GIVEN PROBLEM
Rewrite every line from the one containing "How do I perform: Expand the JPEG" down through the one containing "Looking at the screenshot, I should [x=661, y=417]." as a Markdown table with the columns "No." and "Line", numbering the rows and omitting blank lines.

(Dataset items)

------------------------------------------------

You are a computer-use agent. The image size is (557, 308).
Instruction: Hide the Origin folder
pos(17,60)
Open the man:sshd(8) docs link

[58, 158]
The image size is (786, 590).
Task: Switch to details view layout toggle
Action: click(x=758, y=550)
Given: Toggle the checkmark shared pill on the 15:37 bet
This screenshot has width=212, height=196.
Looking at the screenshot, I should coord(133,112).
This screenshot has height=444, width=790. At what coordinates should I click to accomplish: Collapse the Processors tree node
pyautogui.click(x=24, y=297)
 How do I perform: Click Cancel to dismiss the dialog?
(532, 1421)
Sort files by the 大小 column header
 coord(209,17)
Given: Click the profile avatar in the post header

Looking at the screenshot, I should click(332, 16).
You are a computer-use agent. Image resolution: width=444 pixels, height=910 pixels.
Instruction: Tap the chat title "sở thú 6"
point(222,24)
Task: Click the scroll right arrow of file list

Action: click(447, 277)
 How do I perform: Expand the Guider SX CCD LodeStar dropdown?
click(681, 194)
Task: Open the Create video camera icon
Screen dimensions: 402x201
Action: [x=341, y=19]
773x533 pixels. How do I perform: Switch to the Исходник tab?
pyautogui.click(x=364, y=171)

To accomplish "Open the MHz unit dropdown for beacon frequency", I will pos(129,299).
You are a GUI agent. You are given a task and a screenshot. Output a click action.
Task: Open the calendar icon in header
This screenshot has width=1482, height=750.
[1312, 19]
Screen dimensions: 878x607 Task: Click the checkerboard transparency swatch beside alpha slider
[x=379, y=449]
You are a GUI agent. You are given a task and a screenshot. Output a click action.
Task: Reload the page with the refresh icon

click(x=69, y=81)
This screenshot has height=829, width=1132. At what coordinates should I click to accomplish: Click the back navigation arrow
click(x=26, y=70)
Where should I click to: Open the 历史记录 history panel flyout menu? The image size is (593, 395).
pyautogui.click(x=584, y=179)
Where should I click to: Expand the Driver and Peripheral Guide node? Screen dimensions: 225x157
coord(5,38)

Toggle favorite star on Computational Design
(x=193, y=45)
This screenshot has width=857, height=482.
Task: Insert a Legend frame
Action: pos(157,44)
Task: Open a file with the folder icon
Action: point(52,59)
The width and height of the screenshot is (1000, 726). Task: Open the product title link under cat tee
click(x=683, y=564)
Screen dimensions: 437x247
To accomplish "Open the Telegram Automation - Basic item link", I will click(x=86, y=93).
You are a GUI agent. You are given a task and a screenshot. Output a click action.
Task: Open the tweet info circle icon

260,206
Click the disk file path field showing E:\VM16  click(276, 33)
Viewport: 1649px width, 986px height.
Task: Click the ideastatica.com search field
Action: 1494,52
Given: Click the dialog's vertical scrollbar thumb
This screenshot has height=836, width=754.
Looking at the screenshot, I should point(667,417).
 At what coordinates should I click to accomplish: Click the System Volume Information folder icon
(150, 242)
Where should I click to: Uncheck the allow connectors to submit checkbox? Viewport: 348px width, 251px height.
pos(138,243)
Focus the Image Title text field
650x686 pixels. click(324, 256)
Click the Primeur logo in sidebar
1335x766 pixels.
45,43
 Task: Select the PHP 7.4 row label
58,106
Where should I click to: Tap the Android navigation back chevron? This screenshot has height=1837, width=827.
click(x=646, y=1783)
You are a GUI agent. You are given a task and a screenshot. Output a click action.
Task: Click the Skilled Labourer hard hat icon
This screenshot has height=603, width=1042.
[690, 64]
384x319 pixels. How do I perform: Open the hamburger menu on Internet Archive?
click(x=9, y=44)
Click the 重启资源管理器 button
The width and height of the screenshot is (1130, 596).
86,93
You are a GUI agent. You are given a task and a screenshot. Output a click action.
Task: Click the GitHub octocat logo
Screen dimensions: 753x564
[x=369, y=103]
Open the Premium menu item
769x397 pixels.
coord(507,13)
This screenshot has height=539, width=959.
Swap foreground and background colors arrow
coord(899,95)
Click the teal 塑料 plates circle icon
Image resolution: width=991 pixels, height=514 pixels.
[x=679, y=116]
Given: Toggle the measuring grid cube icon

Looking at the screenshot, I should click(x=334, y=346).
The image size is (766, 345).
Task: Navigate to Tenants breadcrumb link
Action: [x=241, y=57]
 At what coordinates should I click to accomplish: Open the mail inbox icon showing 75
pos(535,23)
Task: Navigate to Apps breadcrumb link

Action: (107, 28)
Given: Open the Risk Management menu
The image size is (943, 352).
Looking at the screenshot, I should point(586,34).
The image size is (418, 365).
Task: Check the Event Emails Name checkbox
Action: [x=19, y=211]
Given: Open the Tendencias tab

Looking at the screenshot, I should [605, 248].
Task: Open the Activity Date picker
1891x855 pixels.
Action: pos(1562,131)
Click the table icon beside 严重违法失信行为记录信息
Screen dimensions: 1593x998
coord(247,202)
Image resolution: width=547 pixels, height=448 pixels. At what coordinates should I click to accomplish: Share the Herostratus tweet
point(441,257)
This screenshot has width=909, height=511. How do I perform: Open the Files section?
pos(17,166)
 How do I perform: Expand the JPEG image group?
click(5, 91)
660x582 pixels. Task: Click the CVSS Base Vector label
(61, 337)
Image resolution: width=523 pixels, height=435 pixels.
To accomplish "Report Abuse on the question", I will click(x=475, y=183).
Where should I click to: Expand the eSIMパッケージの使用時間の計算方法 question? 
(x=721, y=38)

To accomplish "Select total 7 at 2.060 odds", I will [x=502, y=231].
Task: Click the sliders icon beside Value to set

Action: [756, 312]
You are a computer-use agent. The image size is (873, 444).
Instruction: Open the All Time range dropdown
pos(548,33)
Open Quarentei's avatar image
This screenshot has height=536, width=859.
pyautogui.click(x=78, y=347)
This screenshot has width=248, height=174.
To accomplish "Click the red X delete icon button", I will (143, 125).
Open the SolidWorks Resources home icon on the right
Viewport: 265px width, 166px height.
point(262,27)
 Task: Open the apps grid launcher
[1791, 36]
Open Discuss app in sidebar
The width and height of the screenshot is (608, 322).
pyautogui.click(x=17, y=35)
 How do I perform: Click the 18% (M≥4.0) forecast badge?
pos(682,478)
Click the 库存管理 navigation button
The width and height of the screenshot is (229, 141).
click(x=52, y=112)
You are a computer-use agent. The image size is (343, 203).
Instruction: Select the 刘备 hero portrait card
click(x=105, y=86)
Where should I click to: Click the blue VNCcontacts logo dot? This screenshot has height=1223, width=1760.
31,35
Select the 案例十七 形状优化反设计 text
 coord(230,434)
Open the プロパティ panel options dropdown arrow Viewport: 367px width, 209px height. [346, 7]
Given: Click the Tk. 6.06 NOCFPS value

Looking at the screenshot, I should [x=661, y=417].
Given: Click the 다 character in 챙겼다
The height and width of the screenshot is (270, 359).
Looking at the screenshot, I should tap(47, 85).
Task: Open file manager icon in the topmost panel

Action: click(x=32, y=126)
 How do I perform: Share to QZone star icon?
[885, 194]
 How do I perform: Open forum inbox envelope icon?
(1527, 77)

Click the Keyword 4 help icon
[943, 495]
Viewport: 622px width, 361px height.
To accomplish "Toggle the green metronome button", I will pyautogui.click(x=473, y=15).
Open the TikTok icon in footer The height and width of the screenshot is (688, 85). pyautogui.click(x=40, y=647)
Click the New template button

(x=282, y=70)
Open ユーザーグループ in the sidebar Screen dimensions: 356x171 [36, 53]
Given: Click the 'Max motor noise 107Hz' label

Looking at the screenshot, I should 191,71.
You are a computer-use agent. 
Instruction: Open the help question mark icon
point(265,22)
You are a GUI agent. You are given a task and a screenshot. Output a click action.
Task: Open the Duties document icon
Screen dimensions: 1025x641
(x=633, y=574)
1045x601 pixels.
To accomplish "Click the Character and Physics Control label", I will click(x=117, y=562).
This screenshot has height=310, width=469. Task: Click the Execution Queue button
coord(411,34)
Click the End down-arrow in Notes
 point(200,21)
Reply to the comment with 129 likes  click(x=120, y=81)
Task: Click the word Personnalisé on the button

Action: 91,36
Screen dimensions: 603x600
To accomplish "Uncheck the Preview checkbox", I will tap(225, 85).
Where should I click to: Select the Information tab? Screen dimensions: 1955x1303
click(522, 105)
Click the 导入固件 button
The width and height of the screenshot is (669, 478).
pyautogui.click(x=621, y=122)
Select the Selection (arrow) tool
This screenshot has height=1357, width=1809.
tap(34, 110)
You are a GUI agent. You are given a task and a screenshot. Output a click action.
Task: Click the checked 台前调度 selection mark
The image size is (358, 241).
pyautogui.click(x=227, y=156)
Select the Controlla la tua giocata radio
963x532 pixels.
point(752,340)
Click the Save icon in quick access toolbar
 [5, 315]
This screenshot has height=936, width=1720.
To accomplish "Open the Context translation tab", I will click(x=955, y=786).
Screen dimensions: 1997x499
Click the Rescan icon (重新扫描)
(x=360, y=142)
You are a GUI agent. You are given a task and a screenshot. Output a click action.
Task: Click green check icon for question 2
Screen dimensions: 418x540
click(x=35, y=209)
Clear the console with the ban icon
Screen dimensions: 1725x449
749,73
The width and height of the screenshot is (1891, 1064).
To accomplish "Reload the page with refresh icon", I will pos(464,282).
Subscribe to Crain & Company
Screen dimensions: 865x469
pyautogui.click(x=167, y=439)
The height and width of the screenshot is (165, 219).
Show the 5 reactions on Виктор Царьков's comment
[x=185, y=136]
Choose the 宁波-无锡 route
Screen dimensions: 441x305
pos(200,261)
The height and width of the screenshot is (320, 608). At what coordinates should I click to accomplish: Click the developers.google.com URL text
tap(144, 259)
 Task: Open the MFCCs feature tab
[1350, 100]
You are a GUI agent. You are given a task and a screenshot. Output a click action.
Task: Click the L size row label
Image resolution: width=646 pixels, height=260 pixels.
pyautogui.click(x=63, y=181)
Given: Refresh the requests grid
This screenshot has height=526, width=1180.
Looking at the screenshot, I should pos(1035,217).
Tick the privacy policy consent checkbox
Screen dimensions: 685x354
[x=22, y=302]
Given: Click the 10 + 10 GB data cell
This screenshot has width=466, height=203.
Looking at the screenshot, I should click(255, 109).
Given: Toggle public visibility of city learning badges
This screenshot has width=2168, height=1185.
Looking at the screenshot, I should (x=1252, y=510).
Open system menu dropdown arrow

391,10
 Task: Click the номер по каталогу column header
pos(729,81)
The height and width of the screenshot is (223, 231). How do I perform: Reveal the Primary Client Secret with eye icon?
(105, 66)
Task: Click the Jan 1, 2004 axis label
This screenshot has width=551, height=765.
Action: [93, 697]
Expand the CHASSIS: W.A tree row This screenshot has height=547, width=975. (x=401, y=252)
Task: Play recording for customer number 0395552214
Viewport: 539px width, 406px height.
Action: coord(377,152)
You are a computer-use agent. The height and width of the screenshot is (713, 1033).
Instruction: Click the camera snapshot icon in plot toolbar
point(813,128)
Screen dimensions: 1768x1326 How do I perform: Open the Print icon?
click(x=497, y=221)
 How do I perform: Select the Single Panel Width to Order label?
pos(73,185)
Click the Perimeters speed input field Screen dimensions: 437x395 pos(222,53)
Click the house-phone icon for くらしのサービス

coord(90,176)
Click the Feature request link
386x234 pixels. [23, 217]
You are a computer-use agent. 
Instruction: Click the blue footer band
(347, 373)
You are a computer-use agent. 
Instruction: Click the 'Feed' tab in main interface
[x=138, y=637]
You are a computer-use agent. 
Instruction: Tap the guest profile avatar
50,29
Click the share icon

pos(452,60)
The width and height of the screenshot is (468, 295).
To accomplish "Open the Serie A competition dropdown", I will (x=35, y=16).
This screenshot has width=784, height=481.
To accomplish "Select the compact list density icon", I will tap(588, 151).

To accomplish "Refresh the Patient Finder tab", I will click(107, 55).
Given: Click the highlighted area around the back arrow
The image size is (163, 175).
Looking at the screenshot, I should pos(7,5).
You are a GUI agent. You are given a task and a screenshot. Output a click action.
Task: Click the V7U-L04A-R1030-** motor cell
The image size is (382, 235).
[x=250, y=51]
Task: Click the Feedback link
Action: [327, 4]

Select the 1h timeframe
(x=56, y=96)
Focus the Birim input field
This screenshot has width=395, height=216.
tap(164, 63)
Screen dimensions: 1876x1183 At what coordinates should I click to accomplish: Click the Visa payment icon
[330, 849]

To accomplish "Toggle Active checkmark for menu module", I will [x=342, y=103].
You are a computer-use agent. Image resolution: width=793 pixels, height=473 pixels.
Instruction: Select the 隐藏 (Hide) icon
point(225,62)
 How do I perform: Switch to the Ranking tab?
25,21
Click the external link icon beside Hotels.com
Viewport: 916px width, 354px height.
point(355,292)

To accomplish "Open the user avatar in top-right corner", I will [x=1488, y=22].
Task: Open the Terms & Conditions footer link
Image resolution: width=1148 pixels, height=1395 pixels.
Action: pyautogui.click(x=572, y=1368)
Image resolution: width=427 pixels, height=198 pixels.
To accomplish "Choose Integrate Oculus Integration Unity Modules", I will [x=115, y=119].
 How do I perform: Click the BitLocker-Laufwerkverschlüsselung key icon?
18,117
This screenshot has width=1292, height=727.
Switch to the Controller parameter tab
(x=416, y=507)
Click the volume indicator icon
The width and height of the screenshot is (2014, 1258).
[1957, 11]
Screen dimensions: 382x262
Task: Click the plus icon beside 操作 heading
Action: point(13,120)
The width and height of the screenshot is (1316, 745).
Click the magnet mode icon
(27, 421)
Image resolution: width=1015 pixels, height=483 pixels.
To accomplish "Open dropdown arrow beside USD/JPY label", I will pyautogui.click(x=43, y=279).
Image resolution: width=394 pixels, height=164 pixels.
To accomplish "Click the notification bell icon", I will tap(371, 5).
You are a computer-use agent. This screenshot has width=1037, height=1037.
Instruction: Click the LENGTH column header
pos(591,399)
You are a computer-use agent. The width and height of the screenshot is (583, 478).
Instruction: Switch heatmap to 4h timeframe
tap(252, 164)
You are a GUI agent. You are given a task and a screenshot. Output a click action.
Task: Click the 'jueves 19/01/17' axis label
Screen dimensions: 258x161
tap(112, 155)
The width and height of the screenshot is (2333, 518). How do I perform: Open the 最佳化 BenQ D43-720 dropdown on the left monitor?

------------------------------------------------

REPLY TO THE EXERCISE
| No. | Line |
|---|---|
| 1 |  How do I perform: Expand the JPEG image group? |
| 2 | click(5, 91) |
| 3 | 660x582 pixels. Task: Click the CVSS Base Vector label |
| 4 | (61, 337) |
| 5 | Image resolution: width=523 pixels, height=435 pixels. |
| 6 | To accomplish "Report Abuse on the question", I will click(x=475, y=183). |
| 7 | Where should I click to: Expand the eSIMパッケージの使用時間の計算方法 question?  |
| 8 | (x=721, y=38) |
| 9 | To accomplish "Select total 7 at 2.060 odds", I will [x=502, y=231]. |
| 10 | Task: Click the sliders icon beside Value to set |
| 11 | Action: [756, 312] |
| 12 | You are a computer-use agent. The image size is (873, 444). |
| 13 | Instruction: Open the All Time range dropdown |
| 14 | pos(548,33) |
| 15 | Open Quarentei's avatar image |
| 16 | This screenshot has height=536, width=859. |
| 17 | pyautogui.click(x=78, y=347) |
| 18 | This screenshot has width=248, height=174. |
| 19 | To accomplish "Click the red X delete icon button", I will (143, 125). |
| 20 | Open the SolidWorks Resources home icon on the right |
| 21 | Viewport: 265px width, 166px height. |
| 22 | point(262,27) |
| 23 |  Task: Open the apps grid launcher |
| 24 | [1791, 36] |
| 25 | Open Discuss app in sidebar |
| 26 | The width and height of the screenshot is (608, 322). |
| 27 | pyautogui.click(x=17, y=35) |
| 28 |  How do I perform: Click the 18% (M≥4.0) forecast badge? |
| 29 | pos(682,478) |
| 30 | Click the 库存管理 navigation button |
| 31 | The width and height of the screenshot is (229, 141). |
| 32 | click(x=52, y=112) |
| 33 | You are a computer-use agent. The image size is (343, 203). |
| 34 | Instruction: Select the 刘备 hero portrait card |
| 35 | click(x=105, y=86) |
| 36 | Where should I click to: Click the blue VNCcontacts logo dot? This screenshot has height=1223, width=1760. |
| 37 | 31,35 |
| 38 | Select the 案例十七 形状优化反设计 text |
| 39 |  coord(230,434) |
| 40 | Open the プロパティ panel options dropdown arrow Viewport: 367px width, 209px height. [346, 7] |
| 41 | Given: Click the Tk. 6.06 NOCFPS value |
| 42 | Looking at the screenshot, I should [x=661, y=417]. |